Consumer champion Which? and Red Maple Technologies, a security firm, tested the customer-facing security systems of 13 bank account providers at the end of last year. Banks were assessed based on the login, navigation and logout, account management and encryption, across both their online banking and apps.

The worst banks for customer security

Virgin Money was the worst performer, scoring just 52% for its online banking and 54% for its app banking. It scored two stars out of five for navigation and logout, as well as account management, for online banking, with the same score for the encryption on its app.

The study found six web applications used by Virgin Money which were outdated and so were potentially vulnerable to scammers. The study found that the bank did not adequately block insecure passwords or remove phone numbers from notifications, while there were also no security checks should you want to pay someone new, change an email address or adapt the details of a payee.

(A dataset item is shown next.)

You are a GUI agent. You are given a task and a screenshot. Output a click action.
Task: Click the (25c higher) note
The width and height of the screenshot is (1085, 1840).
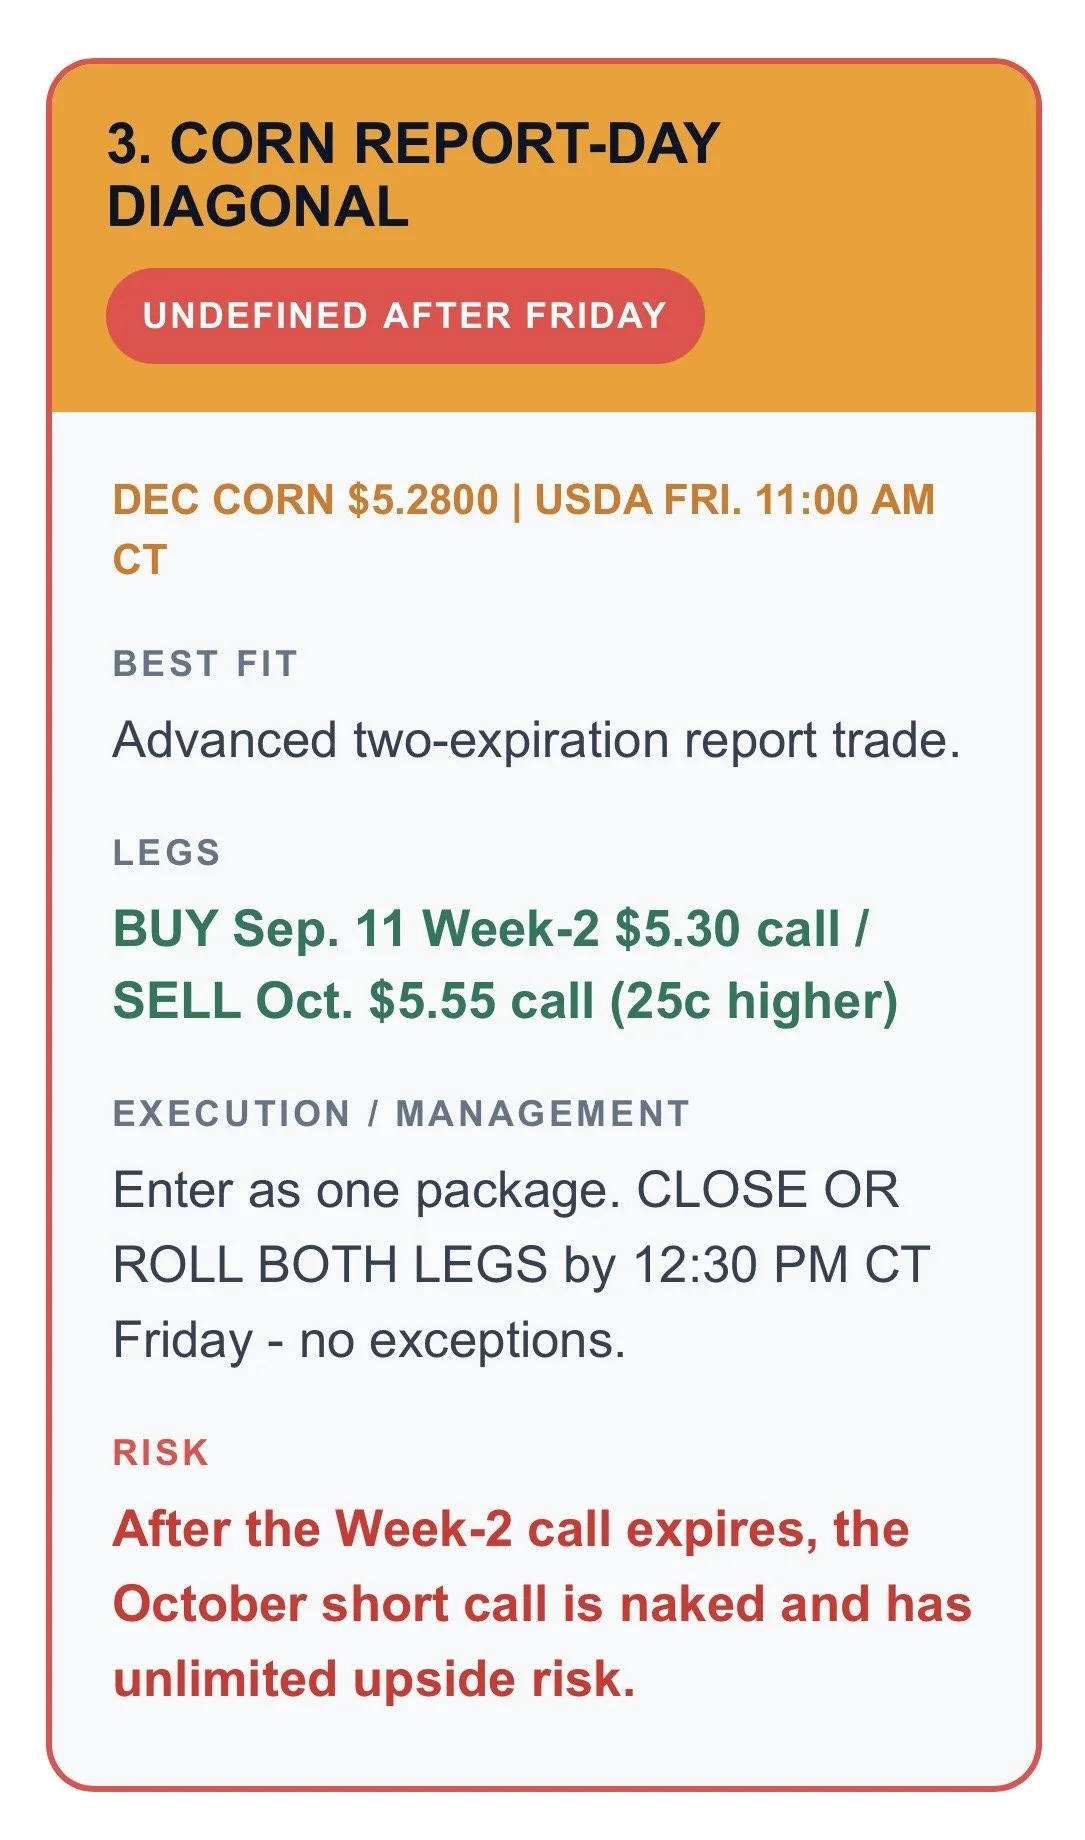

The Which? study uncovered similar issues with TSB, which scored just 57% for its app and 66% for its online banking. It was criticised for asking basic security questions to recover login details, as well as its inability to block insecure and short passwords. It was also found to be using two outdated web applications.

TSB was also scored down for using SMS-based security, for failing to send alerts when sensitive changes to accounts were made, and for including phone numbers in its notifications around new payees. The bank told Which? it is reviewing its alerts and password complexity.

The best banks for customer security

At the other end of the scale, Starling came top for online banking security at 82%, while its app scored 80%. The bank scored the full five stars in almost every category in the Which? study.

It was followed by HSBC, which was the top scorer for online banking security last year. It scored 80% for online banking, while its app was the best in the study with a score of 82%.

Banks must ‘raise their game’

Which? argued that the banking industry needs to do a better job in boosting its cyber defences against scammers, who it suggested are becoming increasingly sophisticated. It noted that such criminals are having a successful time of things at the moment, with a whopping 29,102 cases of remote banking fraud reported to UK Finance in the first half of last year. The majority of Brits reported seeing an increase in scam attempts over the last six months of 2022 as well.

It called for further measures like blocking weak passwords and removing sending sensitive data through SMS text messages since they can be intercepted.

Sam Richardson, deputy editor of Which? Money, called on banks to remove these “open doors” which scammers can exploit, and up their game in order to properly protect their customers.

He added: “By making improvements, such as blocking weak passwords, banks can take an important step in preventing unscrupulous fraudsters from attempting to steal money and personal data from consumers.”

There have been warnings that new rules around refunds for scam victims could see a quarter miss out on getting their money back.